Letting go. Two little words that can evoke so much fear.
I had no idea that day in the car when I decided to let the pooch over my waistband what I was doing. I had no idea that hitting "publish post" would connect me with so many going through the same issues. And most importantly, I had no idea the effect that the seemingly simple act was going to have.
Perhaps it was just fortuitous timing - who knows. But when I let go of my tummy, I let go of so many other aspects of my being as well...aspects that were no longer serving me. It has released me into a way of living that is simultaneous terrifying and peaceful and exhilarating.
I have been faced to force those judgments and beliefs that were protecting and directing me through life. They are creations that I had deemed logically unfit to hold many years ago but were somehow still imprinted into my being. Everywhere I look now, every step I take, I realize that which I was relying on before as my guides were simply constructs I'd created....constructs that were false and actually harming me.
I am floating now in a huge ocean holding onto nothing.
I feel lost because I have no direction but because there is no direction, I cannot be lost.
I feel as though I am drowning in the awareness of all the possibility, the vastness of what is, and yet because this vastness is all there is, I cannot drown beyond it.
I feel unsure of how to proceed in the mundane world without losing touch with this sense of blissful exploration with which I've been blessed, but because this mundane world and the free-flying divinity are all that exists I am already proceeding - uncertain or not.
I have so much more to say on this but am hoping to break it up into different posts - I don't want to drown you as well!! This entire process seems so unintelligible, so "out there"...and yet, it is my life. It is happening right alongside the kids' fits, the bank account being drained, and the dog puking on the wood floor. No intentions of grossing you out, but I want to make sure we stay connected on both levels...divine AND human.
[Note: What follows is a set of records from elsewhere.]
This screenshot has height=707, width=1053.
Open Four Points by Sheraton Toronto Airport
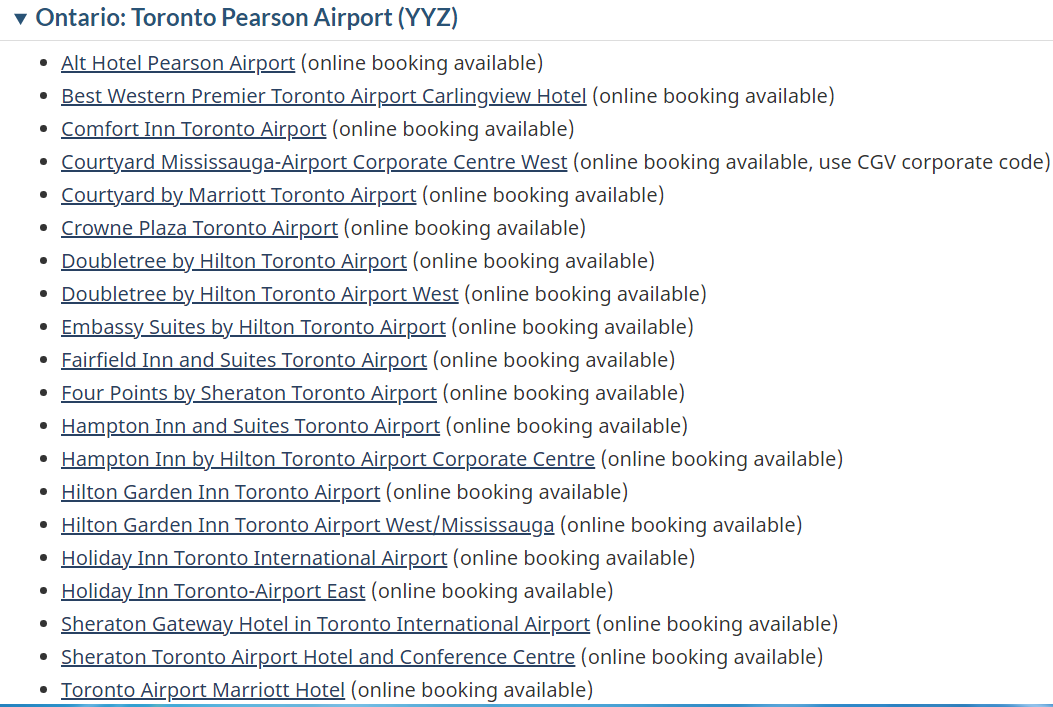point(248,393)
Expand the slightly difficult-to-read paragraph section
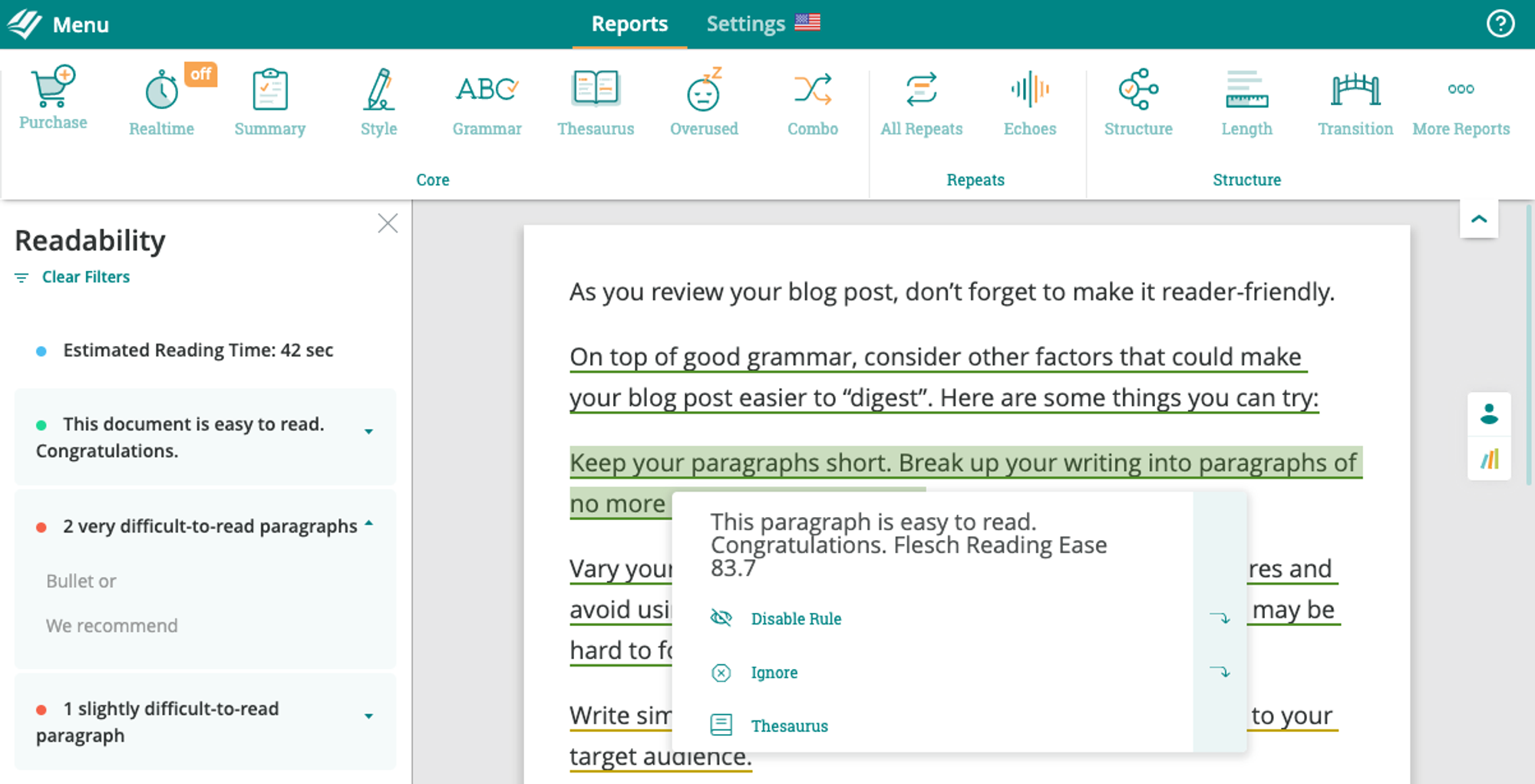Viewport: 1535px width, 784px height. tap(369, 716)
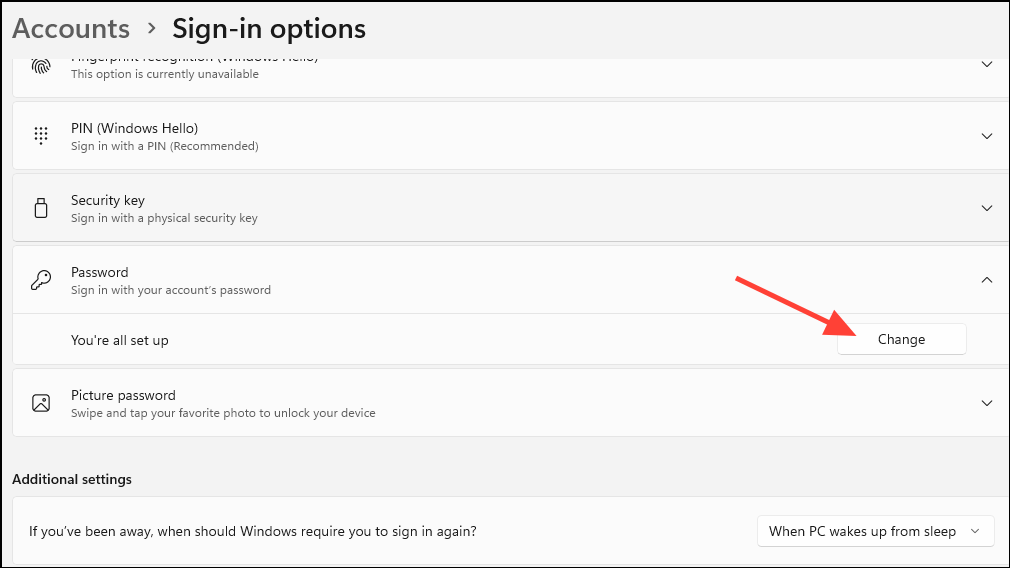Click the Additional settings heading

click(x=72, y=479)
This is REAL.
For now, I do my yoga almost every morning. I write 800 words - sometimes WAY more (I did over 1600 a couple of days ago), sometimes a bit less. I sketch and paint for Suzi's class. I continue to look for fabrics for the Artistic Mothers Group. I create and release.
My current sketch/painting I'm working on.
It is an odd way to be -- this freedom flight yet involvement with the mundane.
The kids have been pestering me almost daily to watch another "kids show". I am certainly not opposed to t.v. However, like quoted in the movie we watched last night (Ironic, eh?!), The Peaceful Warrior, it is the habit that is the problem. I want this addiction to the t.v. to stop. So this morning, I took our Fearless Paintings and created a new environment in the room.
I love the feeling it evokes every time I see them. The kids? Eh, they'll get used to it. (We'll see what happens when hubby gets home as well!)
So I float on - releasing into the waves, flailing around every now and then when I lose trust in what is, just ....living.
It is this process which I know I am to write about, to share. I think it is this honest, vulnerable process that often gets lost - whether because we don't have the words to share it or whether we are too scared to admit that we have no idea where we are or where we are going.
For now, I have lost the words. So I'll go sit some more, live some more, and will be back to share with you as the process evolves.